*** Task inputs Section Begins ***

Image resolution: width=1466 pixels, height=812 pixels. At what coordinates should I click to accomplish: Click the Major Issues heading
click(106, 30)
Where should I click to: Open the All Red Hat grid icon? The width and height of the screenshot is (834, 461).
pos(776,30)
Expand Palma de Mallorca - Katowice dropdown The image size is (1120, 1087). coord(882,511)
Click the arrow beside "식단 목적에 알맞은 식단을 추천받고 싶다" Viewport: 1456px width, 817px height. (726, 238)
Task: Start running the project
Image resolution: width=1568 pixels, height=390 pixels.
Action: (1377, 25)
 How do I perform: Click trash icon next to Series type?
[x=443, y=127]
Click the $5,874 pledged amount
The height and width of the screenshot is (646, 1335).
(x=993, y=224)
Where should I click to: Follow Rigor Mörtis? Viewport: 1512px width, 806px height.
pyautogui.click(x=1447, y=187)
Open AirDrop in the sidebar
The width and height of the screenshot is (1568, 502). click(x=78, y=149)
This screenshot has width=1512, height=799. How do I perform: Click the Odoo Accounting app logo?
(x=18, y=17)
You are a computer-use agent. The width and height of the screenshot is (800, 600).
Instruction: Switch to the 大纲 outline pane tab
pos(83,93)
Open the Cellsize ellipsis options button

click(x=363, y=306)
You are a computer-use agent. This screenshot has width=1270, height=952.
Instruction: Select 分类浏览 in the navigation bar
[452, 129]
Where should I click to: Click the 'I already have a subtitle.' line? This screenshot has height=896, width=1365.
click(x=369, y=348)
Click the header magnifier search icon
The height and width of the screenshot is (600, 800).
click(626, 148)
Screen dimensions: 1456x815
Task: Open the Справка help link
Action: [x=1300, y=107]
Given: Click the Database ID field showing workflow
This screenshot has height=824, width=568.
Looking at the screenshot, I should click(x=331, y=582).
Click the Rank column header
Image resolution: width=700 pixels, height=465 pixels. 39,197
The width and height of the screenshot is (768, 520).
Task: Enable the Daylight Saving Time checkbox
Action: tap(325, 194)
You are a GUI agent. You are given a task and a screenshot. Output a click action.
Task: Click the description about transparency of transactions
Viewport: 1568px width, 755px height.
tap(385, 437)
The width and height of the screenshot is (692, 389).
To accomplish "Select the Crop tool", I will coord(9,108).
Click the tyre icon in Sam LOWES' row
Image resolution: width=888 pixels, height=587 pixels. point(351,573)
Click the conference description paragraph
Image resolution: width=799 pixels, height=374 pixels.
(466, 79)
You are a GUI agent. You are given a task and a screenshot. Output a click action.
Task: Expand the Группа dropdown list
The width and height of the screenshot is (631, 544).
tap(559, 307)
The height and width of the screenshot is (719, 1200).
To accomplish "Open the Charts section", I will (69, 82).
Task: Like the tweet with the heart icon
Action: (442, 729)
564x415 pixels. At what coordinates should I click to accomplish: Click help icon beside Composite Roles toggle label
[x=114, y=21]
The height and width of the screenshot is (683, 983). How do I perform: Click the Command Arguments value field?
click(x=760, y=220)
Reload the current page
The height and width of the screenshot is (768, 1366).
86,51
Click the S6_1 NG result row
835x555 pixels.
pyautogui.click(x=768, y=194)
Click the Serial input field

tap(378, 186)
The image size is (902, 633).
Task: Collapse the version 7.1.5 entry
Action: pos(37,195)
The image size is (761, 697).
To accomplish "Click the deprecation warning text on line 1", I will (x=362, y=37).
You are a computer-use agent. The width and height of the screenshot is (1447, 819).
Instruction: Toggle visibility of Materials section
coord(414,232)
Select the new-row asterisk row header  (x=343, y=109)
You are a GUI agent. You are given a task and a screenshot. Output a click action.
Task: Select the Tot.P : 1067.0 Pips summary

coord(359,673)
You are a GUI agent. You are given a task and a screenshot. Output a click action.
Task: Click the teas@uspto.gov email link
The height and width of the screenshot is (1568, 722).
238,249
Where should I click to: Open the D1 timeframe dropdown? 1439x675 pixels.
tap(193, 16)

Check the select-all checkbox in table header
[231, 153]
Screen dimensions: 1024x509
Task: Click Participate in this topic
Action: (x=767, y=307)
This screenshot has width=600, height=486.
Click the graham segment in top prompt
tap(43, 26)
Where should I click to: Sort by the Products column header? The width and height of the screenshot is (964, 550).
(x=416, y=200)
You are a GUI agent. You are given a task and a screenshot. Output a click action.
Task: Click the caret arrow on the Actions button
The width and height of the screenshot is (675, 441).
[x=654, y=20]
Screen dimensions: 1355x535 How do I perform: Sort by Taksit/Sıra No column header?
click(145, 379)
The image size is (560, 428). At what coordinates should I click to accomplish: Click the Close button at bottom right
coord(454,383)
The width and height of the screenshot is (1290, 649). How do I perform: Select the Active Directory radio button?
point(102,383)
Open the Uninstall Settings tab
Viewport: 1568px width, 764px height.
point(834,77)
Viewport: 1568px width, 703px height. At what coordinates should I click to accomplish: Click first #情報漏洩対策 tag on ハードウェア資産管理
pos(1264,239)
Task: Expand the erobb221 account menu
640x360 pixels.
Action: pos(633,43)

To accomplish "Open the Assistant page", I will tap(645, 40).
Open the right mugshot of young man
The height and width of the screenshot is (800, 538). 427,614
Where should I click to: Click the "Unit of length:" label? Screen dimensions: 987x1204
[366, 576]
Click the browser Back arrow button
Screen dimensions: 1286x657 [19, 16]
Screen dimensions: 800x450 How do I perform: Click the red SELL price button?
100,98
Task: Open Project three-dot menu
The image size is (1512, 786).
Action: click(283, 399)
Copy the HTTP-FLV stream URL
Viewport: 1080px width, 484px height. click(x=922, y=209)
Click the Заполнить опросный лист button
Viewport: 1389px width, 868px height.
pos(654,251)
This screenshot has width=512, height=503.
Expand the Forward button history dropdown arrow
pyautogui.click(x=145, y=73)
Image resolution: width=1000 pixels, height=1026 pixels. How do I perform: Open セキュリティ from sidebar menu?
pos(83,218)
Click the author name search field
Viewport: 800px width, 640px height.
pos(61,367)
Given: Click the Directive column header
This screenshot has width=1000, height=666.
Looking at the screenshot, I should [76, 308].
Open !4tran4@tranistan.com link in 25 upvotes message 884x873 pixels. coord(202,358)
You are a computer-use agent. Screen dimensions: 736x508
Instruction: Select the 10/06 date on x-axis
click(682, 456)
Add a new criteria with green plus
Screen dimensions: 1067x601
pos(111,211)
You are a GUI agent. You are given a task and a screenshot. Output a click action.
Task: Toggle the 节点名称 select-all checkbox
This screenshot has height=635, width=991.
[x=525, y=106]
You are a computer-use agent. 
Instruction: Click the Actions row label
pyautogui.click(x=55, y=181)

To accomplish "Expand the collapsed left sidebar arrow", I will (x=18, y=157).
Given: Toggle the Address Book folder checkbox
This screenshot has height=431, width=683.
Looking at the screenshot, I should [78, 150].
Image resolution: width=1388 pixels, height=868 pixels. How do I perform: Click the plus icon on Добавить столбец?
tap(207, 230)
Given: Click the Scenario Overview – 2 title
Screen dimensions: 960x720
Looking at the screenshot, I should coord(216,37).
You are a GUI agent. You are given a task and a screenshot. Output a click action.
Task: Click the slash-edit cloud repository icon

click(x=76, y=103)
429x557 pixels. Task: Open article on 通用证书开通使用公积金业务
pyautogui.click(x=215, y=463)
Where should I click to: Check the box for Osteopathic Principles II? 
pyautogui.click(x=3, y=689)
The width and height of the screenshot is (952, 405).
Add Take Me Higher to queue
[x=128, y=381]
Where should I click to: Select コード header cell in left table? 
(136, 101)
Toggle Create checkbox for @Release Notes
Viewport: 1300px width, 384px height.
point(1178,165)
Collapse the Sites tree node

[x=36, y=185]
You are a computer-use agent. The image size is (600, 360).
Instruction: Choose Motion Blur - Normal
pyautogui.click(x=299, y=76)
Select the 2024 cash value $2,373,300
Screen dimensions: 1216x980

*** Task inputs Section Ends ***

Throughout the data above, copy all lines where the word "page" is found.

Exercise response:
Reload the current page
To accomplish "Open the Assistant page", I will tap(645, 40).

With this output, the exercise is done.